Repeat exactly the lines of the material below that run from the "The height and" line to the "Load danh sách" line, including both, and do not carry over any pictures.

▶ **RECORDS FOR PROCESSING**:
================

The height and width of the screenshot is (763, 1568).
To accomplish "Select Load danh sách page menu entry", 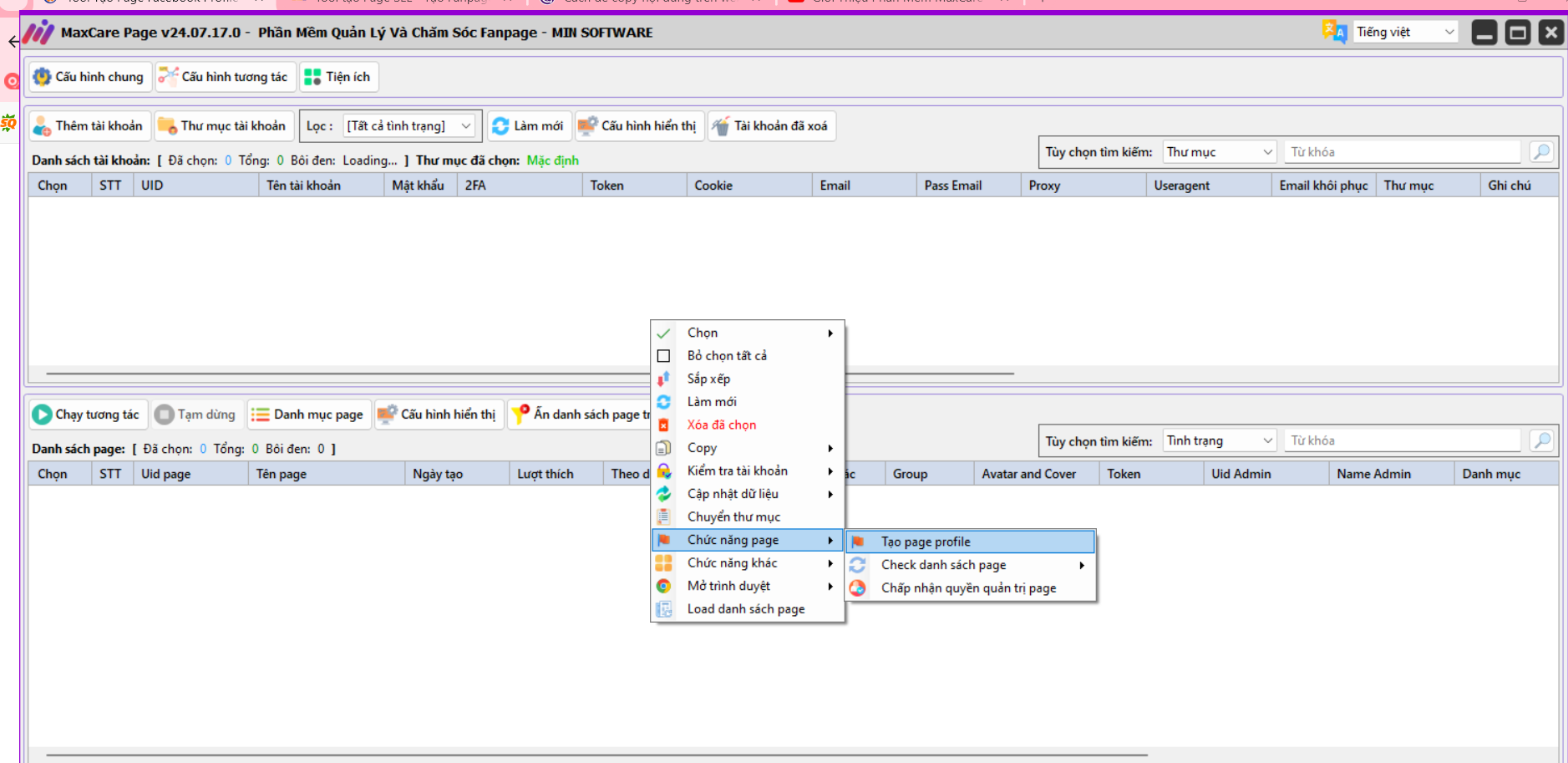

================

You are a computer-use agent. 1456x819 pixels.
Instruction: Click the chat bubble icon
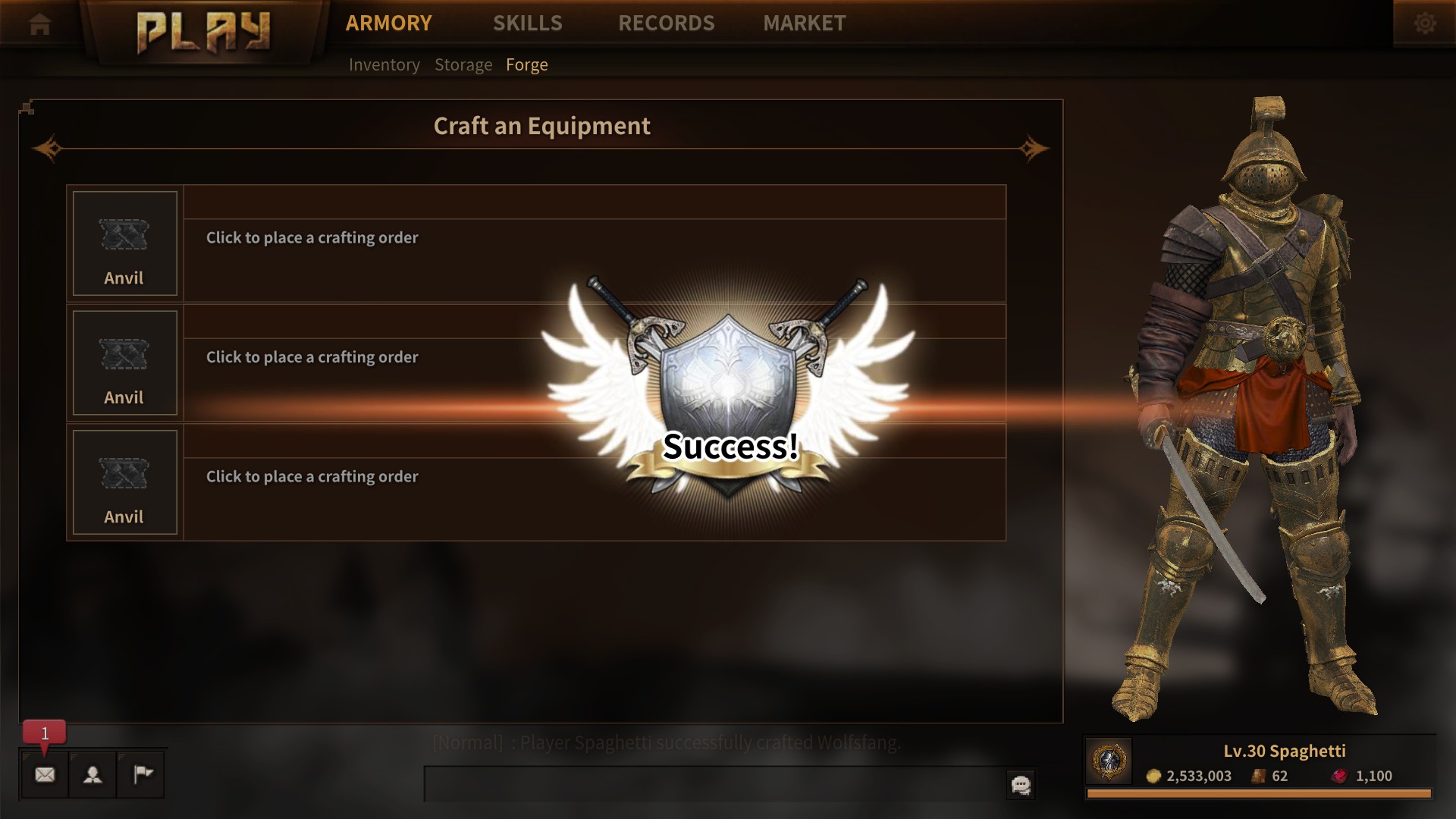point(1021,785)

================

▶ **EXPECTED ANSWER**:
The height and width of the screenshot is (763, 1568).
To accomplish "Select Load danh sách page menu entry", 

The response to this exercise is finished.